Ob im Auto oder der digitalen Fabrik: Wenn Sensoren Daten erfassen, müssen diese in Netzwerken übermittelt werden. Entweder über Funk oder über Leitungen. Der Weg per Leitung ist zuverlässiger – Schwachpunkte gibt es aber dort, wo zwei Kabel mit einer Steckverbindung zusammengeführt werden. Die Feinsystemtechniker der TH OWL forschen in einem neuen Projekt daran, Steckverbinder gegen Vibrationen und Hitze abzuhärten.In fünf bis zehn Jahren fahren autonome Autos auf deutschen Straßen – davon geht Professor Dr. Jian Song aus.

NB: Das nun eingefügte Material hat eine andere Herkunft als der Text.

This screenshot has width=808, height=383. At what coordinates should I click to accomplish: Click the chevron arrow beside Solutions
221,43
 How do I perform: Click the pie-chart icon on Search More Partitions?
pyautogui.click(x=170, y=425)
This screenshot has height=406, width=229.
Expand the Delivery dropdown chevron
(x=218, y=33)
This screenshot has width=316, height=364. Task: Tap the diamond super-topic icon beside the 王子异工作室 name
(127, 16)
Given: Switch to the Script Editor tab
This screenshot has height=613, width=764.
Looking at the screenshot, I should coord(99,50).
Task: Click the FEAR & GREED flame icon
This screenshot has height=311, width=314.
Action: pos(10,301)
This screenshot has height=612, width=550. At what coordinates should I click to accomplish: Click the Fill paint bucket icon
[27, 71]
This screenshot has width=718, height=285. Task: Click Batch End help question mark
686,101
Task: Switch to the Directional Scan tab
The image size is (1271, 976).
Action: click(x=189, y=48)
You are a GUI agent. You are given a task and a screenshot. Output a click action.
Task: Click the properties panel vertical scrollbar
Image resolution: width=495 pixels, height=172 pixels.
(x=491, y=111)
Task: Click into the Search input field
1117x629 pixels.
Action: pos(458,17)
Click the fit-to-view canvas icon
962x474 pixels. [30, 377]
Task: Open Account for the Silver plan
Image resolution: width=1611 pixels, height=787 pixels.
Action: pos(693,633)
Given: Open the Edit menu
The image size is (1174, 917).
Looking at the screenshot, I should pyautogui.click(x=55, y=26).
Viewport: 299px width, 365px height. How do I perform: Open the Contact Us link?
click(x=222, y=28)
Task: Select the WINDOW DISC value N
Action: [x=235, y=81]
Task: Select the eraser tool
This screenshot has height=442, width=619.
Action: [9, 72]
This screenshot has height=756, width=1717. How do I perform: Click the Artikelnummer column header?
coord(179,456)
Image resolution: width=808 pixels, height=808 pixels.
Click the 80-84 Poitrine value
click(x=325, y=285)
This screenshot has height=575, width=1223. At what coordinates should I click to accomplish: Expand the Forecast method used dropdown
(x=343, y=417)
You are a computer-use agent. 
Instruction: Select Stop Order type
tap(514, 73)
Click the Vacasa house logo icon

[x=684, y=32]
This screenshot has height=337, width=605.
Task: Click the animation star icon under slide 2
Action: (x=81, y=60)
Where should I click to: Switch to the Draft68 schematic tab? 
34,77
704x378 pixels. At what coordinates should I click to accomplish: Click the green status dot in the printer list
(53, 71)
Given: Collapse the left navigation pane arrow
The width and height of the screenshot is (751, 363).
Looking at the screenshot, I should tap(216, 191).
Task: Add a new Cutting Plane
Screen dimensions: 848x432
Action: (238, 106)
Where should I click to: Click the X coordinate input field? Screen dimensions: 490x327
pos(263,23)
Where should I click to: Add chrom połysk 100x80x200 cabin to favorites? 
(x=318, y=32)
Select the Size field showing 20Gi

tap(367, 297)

Der Leiter des Labors für Feinsystemtechnik an der Technischen Hochschule Ostwestfalen-Lippe arbeitet gemeinsam mit seinem Team daran, dass bis dahin die Technik ausreichend robust ist, damit der Verkehr sicher fließt. Seit Juli 2019 forschen die Lemgoer Wissenschaftler gemeinsam mit der Fraunhofer-Einrichtung für Mikrosysteme und Festkörper-Technologien EMFT an zuverlässigeren Steckverbindern.